Cloudflare (March 18) — Pages API, Pages Builds, and Workers Builds all hit with 500s and build failures. If you were deploying that day, you weren't deploying that day. This came after the November 2025 mega-outage that took out X, Spotify, ChatGPT, Canva, Discord, and dozens more — and a second outage in December.
Stripe — 13 incidents in the last 90 days. Three major outages. The payment processor. Thirteen incidents in three months.
AI coding agents are shipping 1,300 PRs a week at Stripe now. That's incredible. It's also 1,300 chances per week for something subtle to break. The faster everyone ships, the more things break. The more things break, the more you need to know about it before your users do.
I'm not anti-AI — I literally built CanaryOps using Claude Code. But the tool that helps me build faster is also the tool that goes down at 11 PM on a Tuesday. The irony isn't lost on me.

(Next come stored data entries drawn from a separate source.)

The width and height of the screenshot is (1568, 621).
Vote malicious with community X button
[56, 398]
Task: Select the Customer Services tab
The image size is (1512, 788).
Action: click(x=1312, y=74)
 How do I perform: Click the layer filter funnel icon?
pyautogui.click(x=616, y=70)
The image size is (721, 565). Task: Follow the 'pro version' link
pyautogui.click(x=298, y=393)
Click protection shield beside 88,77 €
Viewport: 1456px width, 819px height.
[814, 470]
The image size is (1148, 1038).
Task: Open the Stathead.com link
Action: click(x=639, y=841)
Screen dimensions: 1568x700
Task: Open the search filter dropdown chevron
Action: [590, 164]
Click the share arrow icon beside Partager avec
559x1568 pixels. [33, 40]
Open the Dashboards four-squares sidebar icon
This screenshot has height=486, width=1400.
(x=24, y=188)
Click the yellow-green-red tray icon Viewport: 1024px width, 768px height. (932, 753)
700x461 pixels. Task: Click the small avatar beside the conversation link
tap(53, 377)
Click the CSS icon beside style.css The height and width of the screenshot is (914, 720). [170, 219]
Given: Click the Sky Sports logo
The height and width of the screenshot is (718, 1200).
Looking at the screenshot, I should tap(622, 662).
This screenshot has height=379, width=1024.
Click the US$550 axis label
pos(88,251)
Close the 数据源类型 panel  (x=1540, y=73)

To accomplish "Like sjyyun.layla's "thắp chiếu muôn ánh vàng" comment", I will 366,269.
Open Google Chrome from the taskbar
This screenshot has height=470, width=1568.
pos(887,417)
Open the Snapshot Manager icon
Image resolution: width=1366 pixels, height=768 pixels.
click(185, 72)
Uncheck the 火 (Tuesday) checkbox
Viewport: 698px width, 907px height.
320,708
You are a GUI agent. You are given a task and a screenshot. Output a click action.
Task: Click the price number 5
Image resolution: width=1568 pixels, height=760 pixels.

The "I'll just build it" moment
Every developer has this moment. The sensible voice in your head says "there's probably a tool for this." You google it. There isn't. Well, there is — but it costs $300/month and requires a sales call and a 47-slide onboarding deck.
So you do what developers do.
You open your terminal at 11 PM on a Tuesday and whisper "how hard can it be."
(Narrator: it was not that hard.)
What I built
CanaryOps — monitors the APIs you depend on. Not your site. Your dependencies.
The idea is dead simple: ping Stripe, OpenAI, Twilio, Cloudflare, SendGrid, and about 10 other common APIs at regular intervals. When something starts returning errors or degrading — email alert. Before the status page updates. Before the user complains. Before you find out from a meme on Twitter.
Stack:
- Next.js (App Router) + TypeScript
- Supabase for auth and database
- Resend for email alerts
- Vercel cron for the check engine
- Lemon Squeezy for billing (because Stripe wanted me to incorporate a company just to accept payments, which is a whole different rant)
How it works:
- Sign up, pick the APIs you use from a preset list (or add any custom URL)
- CanaryOps pings them at regular intervals
- Something's off → you get an email
- You now have a 5-minute head start over your users
That's it. No Kubernetes. No Grafana dashboards that require a PhD to read. No 47-slide onboarding deck.
Why email and not Slack/Discord/SMS
Because email is the cockroach of the internet. SMTP has been running since 1982. It survived the dot-com bust, the move to mobile, the move to cloud, and every Cloudflare outage that takes out half the web. Your inbox still works when everything else is on fire.
Yes, I use Resend to send the alerts. Yes, Resend could also go down. Yes, I'm aware of the irony of monitoring dependencies while depending on dependencies.
It's dependencies all the way down.
At some point you pick a layer you trust and stand on it. I'm standing on email. It's been working for 43 years. I like those odds.
The part where I ask for your help
CanaryOps is live. Free tier gives you 10 monitors with 5-minute checks and email alerts. No credit card, no trial that expires, no "contact sales."
Pro is $9/month for 50 monitors and 1-minute checks. That's less than the mass-produced sandwich you bought for lunch.
I'm a solo dev. No funding, no team, no marketing department (as you can probably tell from this post). I built this because I needed it, and I'm betting other developers need it too.
What I actually want from you:
- Try it → canaryops.dev
- Tell me what's broken
- Tell me what APIs to add to the preset list
- Tell me if the value prop makes sense or if I'm yelling into the void
The thesis
The question isn't whether your dependencies will go down. They will. More often than last year, and the year before that.
The question is whether you'll know before your Slack lights up with user complaints.
Status pages are self-reported. They update when providers decide to admit something's wrong. That's not monitoring — that's PR.
You deserve to know before the status page does.